PROVIDED ENTRIES below:

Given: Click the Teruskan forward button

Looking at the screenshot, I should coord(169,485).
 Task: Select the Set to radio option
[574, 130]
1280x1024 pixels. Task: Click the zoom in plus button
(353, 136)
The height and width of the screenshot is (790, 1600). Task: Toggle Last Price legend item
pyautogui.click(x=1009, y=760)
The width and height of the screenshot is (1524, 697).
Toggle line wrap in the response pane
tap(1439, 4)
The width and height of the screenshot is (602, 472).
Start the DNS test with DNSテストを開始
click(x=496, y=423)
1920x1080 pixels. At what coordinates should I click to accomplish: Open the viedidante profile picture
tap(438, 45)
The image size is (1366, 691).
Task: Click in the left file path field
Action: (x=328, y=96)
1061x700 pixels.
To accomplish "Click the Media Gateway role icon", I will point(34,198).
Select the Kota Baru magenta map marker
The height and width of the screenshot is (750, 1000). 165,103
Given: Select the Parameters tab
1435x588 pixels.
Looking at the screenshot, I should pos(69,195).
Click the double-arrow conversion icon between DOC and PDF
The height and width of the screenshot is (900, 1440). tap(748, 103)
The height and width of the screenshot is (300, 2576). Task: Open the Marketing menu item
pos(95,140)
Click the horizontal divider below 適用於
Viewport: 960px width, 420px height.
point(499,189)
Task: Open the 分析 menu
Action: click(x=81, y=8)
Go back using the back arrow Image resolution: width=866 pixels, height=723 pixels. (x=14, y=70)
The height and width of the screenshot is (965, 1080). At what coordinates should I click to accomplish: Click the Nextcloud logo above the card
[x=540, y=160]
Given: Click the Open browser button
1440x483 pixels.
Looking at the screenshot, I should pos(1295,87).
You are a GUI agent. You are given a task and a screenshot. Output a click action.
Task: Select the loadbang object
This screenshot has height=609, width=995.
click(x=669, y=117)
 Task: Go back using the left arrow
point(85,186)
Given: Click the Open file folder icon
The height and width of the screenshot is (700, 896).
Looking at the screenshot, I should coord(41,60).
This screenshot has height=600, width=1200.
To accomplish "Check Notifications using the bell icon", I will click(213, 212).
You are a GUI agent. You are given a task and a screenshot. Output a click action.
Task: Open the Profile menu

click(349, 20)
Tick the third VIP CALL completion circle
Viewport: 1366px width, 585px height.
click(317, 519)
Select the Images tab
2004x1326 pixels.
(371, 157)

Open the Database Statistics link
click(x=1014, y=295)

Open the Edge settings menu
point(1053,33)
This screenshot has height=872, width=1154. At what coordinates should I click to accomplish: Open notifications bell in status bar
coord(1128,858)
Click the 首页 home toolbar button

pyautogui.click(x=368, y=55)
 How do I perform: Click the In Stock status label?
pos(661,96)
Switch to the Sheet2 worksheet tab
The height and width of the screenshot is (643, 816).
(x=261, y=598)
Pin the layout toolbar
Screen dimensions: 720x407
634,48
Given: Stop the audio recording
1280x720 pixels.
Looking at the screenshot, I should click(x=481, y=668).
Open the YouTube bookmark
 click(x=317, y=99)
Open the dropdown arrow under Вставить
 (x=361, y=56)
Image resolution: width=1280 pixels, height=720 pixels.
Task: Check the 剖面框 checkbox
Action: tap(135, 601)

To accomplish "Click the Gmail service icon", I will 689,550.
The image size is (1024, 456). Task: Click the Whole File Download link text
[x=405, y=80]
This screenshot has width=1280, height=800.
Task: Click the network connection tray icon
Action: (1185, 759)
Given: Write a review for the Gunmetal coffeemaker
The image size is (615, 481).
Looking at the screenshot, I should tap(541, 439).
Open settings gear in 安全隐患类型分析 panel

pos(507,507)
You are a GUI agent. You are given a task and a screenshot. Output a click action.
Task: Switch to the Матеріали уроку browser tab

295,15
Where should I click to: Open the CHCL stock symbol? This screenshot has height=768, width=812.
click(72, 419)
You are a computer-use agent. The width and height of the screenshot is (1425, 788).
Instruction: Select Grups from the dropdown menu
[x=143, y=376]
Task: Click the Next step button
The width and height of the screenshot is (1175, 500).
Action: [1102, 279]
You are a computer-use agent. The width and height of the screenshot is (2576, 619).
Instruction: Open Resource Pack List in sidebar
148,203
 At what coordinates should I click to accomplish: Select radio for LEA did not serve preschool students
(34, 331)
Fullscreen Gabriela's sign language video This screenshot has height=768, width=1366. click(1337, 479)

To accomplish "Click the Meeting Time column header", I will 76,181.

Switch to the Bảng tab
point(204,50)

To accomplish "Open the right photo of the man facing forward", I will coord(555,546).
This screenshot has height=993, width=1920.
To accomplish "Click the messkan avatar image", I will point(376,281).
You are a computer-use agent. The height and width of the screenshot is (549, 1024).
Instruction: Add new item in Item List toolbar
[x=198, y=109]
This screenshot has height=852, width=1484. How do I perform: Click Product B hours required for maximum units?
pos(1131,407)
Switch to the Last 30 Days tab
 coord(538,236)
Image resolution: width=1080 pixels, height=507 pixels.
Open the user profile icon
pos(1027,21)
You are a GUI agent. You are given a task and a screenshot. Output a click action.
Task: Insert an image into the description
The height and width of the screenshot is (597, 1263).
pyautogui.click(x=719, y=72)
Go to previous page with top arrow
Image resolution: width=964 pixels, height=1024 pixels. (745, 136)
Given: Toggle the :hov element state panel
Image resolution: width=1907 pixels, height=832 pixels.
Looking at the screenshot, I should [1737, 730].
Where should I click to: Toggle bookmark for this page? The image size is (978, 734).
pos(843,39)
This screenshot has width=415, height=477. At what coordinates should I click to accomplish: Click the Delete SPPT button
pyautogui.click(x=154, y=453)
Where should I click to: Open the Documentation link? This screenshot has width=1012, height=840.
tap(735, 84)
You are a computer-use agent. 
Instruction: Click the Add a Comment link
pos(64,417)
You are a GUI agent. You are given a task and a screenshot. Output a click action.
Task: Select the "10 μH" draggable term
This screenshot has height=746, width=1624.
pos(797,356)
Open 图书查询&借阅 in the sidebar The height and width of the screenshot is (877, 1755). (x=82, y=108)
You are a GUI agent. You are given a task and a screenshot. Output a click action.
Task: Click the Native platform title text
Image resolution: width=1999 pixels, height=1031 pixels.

End of PROVIDED ENTRIES.

▶ [ACTIVITY] Line by line, please copy the records above exactly.

▶ [PROBLEM SOLUTION]
Given: Click the Teruskan forward button

Looking at the screenshot, I should coord(169,485).
 Task: Select the Set to radio option
[574, 130]
1280x1024 pixels. Task: Click the zoom in plus button
(353, 136)
The height and width of the screenshot is (790, 1600). Task: Toggle Last Price legend item
pyautogui.click(x=1009, y=760)
The width and height of the screenshot is (1524, 697).
Toggle line wrap in the response pane
tap(1439, 4)
The width and height of the screenshot is (602, 472).
Start the DNS test with DNSテストを開始
click(x=496, y=423)
1920x1080 pixels. At what coordinates should I click to accomplish: Open the viedidante profile picture
tap(438, 45)
The image size is (1366, 691).
Task: Click in the left file path field
Action: (x=328, y=96)
1061x700 pixels.
To accomplish "Click the Media Gateway role icon", I will point(34,198).
Select the Kota Baru magenta map marker
The height and width of the screenshot is (750, 1000). 165,103
Given: Select the Parameters tab
1435x588 pixels.
Looking at the screenshot, I should pos(69,195).
Click the double-arrow conversion icon between DOC and PDF
The height and width of the screenshot is (900, 1440). tap(748, 103)
The height and width of the screenshot is (300, 2576). Task: Open the Marketing menu item
pos(95,140)
Click the horizontal divider below 適用於
Viewport: 960px width, 420px height.
point(499,189)
Task: Open the 分析 menu
Action: click(x=81, y=8)
Go back using the back arrow Image resolution: width=866 pixels, height=723 pixels. (x=14, y=70)
The height and width of the screenshot is (965, 1080). At what coordinates should I click to accomplish: Click the Nextcloud logo above the card
[x=540, y=160]
Given: Click the Open browser button
1440x483 pixels.
Looking at the screenshot, I should pos(1295,87).
You are a GUI agent. You are given a task and a screenshot. Output a click action.
Task: Select the loadbang object
This screenshot has height=609, width=995.
click(x=669, y=117)
 Task: Go back using the left arrow
point(85,186)
Given: Click the Open file folder icon
The height and width of the screenshot is (700, 896).
Looking at the screenshot, I should coord(41,60).
This screenshot has height=600, width=1200.
To accomplish "Check Notifications using the bell icon", I will click(213, 212).
You are a GUI agent. You are given a task and a screenshot. Output a click action.
Task: Open the Profile menu

click(349, 20)
Tick the third VIP CALL completion circle
Viewport: 1366px width, 585px height.
click(317, 519)
Select the Images tab
2004x1326 pixels.
(371, 157)

Open the Database Statistics link
click(x=1014, y=295)

Open the Edge settings menu
point(1053,33)
This screenshot has height=872, width=1154. At what coordinates should I click to accomplish: Open notifications bell in status bar
coord(1128,858)
Click the 首页 home toolbar button

pyautogui.click(x=368, y=55)
 How do I perform: Click the In Stock status label?
pos(661,96)
Switch to the Sheet2 worksheet tab
The height and width of the screenshot is (643, 816).
(x=261, y=598)
Pin the layout toolbar
Screen dimensions: 720x407
634,48
Given: Stop the audio recording
1280x720 pixels.
Looking at the screenshot, I should click(x=481, y=668).
Open the YouTube bookmark
 click(x=317, y=99)
Open the dropdown arrow under Вставить
 (x=361, y=56)
Image resolution: width=1280 pixels, height=720 pixels.
Task: Check the 剖面框 checkbox
Action: tap(135, 601)

To accomplish "Click the Gmail service icon", I will 689,550.
The image size is (1024, 456). Task: Click the Whole File Download link text
[x=405, y=80]
This screenshot has width=1280, height=800.
Task: Click the network connection tray icon
Action: (1185, 759)
Given: Write a review for the Gunmetal coffeemaker
The image size is (615, 481).
Looking at the screenshot, I should tap(541, 439).
Open settings gear in 安全隐患类型分析 panel

pos(507,507)
You are a GUI agent. You are given a task and a screenshot. Output a click action.
Task: Switch to the Матеріали уроку browser tab

295,15
Where should I click to: Open the CHCL stock symbol? This screenshot has height=768, width=812.
click(72, 419)
You are a computer-use agent. The width and height of the screenshot is (1425, 788).
Instruction: Select Grups from the dropdown menu
[x=143, y=376]
Task: Click the Next step button
The width and height of the screenshot is (1175, 500).
Action: [1102, 279]
You are a computer-use agent. The width and height of the screenshot is (2576, 619).
Instruction: Open Resource Pack List in sidebar
148,203
 At what coordinates should I click to accomplish: Select radio for LEA did not serve preschool students
(34, 331)
Fullscreen Gabriela's sign language video This screenshot has height=768, width=1366. click(1337, 479)

To accomplish "Click the Meeting Time column header", I will 76,181.

Switch to the Bảng tab
point(204,50)

To accomplish "Open the right photo of the man facing forward", I will coord(555,546).
This screenshot has height=993, width=1920.
To accomplish "Click the messkan avatar image", I will point(376,281).
You are a computer-use agent. The height and width of the screenshot is (549, 1024).
Instruction: Add new item in Item List toolbar
[x=198, y=109]
This screenshot has height=852, width=1484. How do I perform: Click Product B hours required for maximum units?
pos(1131,407)
Switch to the Last 30 Days tab
 coord(538,236)
Image resolution: width=1080 pixels, height=507 pixels.
Open the user profile icon
pos(1027,21)
You are a GUI agent. You are given a task and a screenshot. Output a click action.
Task: Insert an image into the description
The height and width of the screenshot is (597, 1263).
pyautogui.click(x=719, y=72)
Go to previous page with top arrow
Image resolution: width=964 pixels, height=1024 pixels. (745, 136)
Given: Toggle the :hov element state panel
Image resolution: width=1907 pixels, height=832 pixels.
Looking at the screenshot, I should [1737, 730].
Where should I click to: Toggle bookmark for this page? The image size is (978, 734).
pos(843,39)
This screenshot has width=415, height=477. At what coordinates should I click to accomplish: Click the Delete SPPT button
pyautogui.click(x=154, y=453)
Where should I click to: Open the Documentation link? This screenshot has width=1012, height=840.
tap(735, 84)
You are a computer-use agent. 
Instruction: Click the Add a Comment link
pos(64,417)
You are a GUI agent. You are given a task and a screenshot. Output a click action.
Task: Select the "10 μH" draggable term
This screenshot has height=746, width=1624.
pos(797,356)
Open 图书查询&借阅 in the sidebar The height and width of the screenshot is (877, 1755). (x=82, y=108)
You are a GUI agent. You are given a task and a screenshot. Output a click action.
Task: Click the Native platform title text
Image resolution: width=1999 pixels, height=1031 pixels.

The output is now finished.